• Source document:
But judging from the team's offseason moves, it was apparent that general manager Howie Roseman and new head coach Chip Kelly believed the bulk of the blame for last season's defensive aerial disaster rested with the back four, and it's hard to disagree.
They let one of their two starting cornerbacks, Dominique Rodgers-Cromartie, walk in free agency, and paid the other one, Nnamdi Asomugha, $4 million to take a hike.
Seven of the Eagles' nine free-agent signings were defensive players, and four of those seven were defensive backs - cornerbacks Cary Williams and Bradley Fletcher, and safeties Patrick Chung and Kenny Phillips. At least three of those four figure to be season-opening starters.
"Last year, it was just an unfortunate year for everyone," said safety Kurt Coleman, who allowed 17.3 yards per catch, the fourth-highest average among NFL safeties who were thrown on at least 10 times.
"A lot of people got exposed. A lot of people didn't play as well as they're capable of playing. I'm not going to make any excuses for the way I played last year. It was just one of those years. You've got to learn from it and keep moving."
Coleman and the Eagles' other safety, Nate Allen, both received bottom-10 ratings in coverage from Pro Football Focus last season.
Former Pro Bowlers Asomugha and Rodgers-Cromartie each gave up five touchdowns passes. Opposing quarterbacks completed 66.7 percent of the passes thrown in Asomugha's direction.
"It was a rough year," said Allen, whose poor play led to a late-season benching. "But it was a learning experience. Like they say, what doesn't kill you makes you stronger. It helps you grow as a football player and helps you grow as a man."
Few decisions backfire as completely as Andy Reid's to fire defensive coordinator Juan Castillo six games into last season and replace him with secondary coach Todd Bowles.
The secondary, which had been playing decently under Castillo, took a historical nose dive after Bowles took over and tried to tweak some things on the back end.
Opposing quarterbacks, who had a 69.4 passer rating in the first six games, had a 125.9 rating in the last 10. In those 10 games, the Eagles gave up 26 touchdown passes and had just one interception. I repeat, 26 TD passes, one interception.
The Eagles couldn't get off the field on third down. Opponents converted 32.4 percent of their third downs of 7 yards or more.
Opposing quarterbacks had a 132.3 third-down passer rating in the last 10 games, completing 65.3 percent of their attempts. Forty of 75 third-down passes, or 53.3 percent, resulted in first downs.
Coverage breakdowns became the rule rather than the exception. Every time Asomugha would get beat, he'd turn to Allen or Coleman with a confused, weren't-you-supposed-to-give-me-help look.
"You're going to have miscommunication on certain plays," Allen said after yesterday's OTA at the NovaCare Complex. "There's going to be [coverage] breakdowns. The main thing is limiting them and making as few mental errors as possible. One of the biggest differences between a four-win team and a team that goes to the Super Bowl is the amount of mental errors."

• Objective A:
Can you write out the passage of the Eagles secondary article from "The secondary, which" up to and including "passes, one interception."?
• Objective B:
How would the article on the Eagles' pass defense go on? Extend it from the point where it stops.

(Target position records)
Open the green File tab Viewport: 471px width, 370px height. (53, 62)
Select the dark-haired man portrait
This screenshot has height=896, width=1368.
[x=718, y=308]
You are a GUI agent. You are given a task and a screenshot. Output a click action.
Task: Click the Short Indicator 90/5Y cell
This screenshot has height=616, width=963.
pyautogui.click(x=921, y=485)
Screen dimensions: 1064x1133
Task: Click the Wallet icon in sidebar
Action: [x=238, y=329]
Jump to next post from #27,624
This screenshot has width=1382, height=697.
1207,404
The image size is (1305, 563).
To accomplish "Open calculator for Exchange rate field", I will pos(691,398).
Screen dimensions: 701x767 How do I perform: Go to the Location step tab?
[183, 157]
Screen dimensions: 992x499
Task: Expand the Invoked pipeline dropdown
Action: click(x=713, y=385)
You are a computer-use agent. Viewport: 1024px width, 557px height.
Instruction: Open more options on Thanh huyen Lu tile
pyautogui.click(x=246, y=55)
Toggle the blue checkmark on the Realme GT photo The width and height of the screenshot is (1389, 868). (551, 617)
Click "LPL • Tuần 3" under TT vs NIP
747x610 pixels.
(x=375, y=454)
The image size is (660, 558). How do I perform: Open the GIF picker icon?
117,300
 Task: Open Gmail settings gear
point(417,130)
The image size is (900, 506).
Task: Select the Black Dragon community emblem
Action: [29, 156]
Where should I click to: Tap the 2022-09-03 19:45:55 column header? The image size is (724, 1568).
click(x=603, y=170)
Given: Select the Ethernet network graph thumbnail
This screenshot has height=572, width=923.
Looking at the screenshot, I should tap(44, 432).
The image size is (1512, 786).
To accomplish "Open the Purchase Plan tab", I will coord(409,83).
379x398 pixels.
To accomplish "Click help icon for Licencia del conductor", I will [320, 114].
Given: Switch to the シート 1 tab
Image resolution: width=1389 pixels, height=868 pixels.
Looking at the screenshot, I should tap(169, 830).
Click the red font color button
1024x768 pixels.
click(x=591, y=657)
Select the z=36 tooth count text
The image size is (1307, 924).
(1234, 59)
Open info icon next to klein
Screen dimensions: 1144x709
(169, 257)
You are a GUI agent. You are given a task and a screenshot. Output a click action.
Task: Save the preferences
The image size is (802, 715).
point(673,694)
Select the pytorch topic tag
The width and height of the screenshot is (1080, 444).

• Answer A:
The secondary, which had been playing decently under Castillo, took a historical nose dive after Bowles took over and tried to tweak some things on the back end.
Opposing quarterbacks, who had a 69.4 passer rating in the first six games, had a 125.9 rating in the last 10. In those 10 games, the Eagles gave up 26 touchdown passes and had just one interception. I repeat, 26 TD passes, one interception.

• Answer B:
The Eagles' secondary would appear to have nowhere to go but up under Kelly and his defensive coordinator, Bill Davis. But with three and maybe even four new faces expected back there when the season opens, it could take time for them to get on the same page.
Williams started 16 games for the Super Bowl-champion Ravens last year, but he gave up six touchdown passes, which was one more than Asomugha and Rodgers-Cromartie. The Ravens didn't try to re-sign him.
Fletcher, Chung and Phillips all have injury issues. Fletcher has started more than four games just once in four NFL seasons. Chung has missed 12 games the last two years. Phillips played in just seven games last season.
"I think we're coming together pretty well," said Allen, a 2010 second-round pick. "That's what this time is for. Coming out here and getting the chemistry together and learn how each other is rolling in certain coverages and work out all the details."
Coleman has started 27 games the last two seasons. Nobody plays harder, but he's probably better suited to be a backup and core special teams player.
"I believe in myself even when other people don't," he said. "That's what carries me through every adverse situation I deal with.
"The bottom line is you have to make plays. If you don't, they'll bring somebody else in who can. That goes for the new people and the old people that were here."
Allen likes the Eagles' new defensive scheme, which will allow the safeties to focus primarily on the pass and leave most of the responsibility for stopping the run with the front seven.
"It's going to free us up a little more,'' he said. "We can really focus on being pass guys. We're still run guys, obviously. But we're pass first, pass second, and then come up on the run whenever you see it.
"We won't get sucked up as much. We won't have to worry about the play-action as much. You still have to respect it. But you don't have to focus on it as much, because you're a pass guy."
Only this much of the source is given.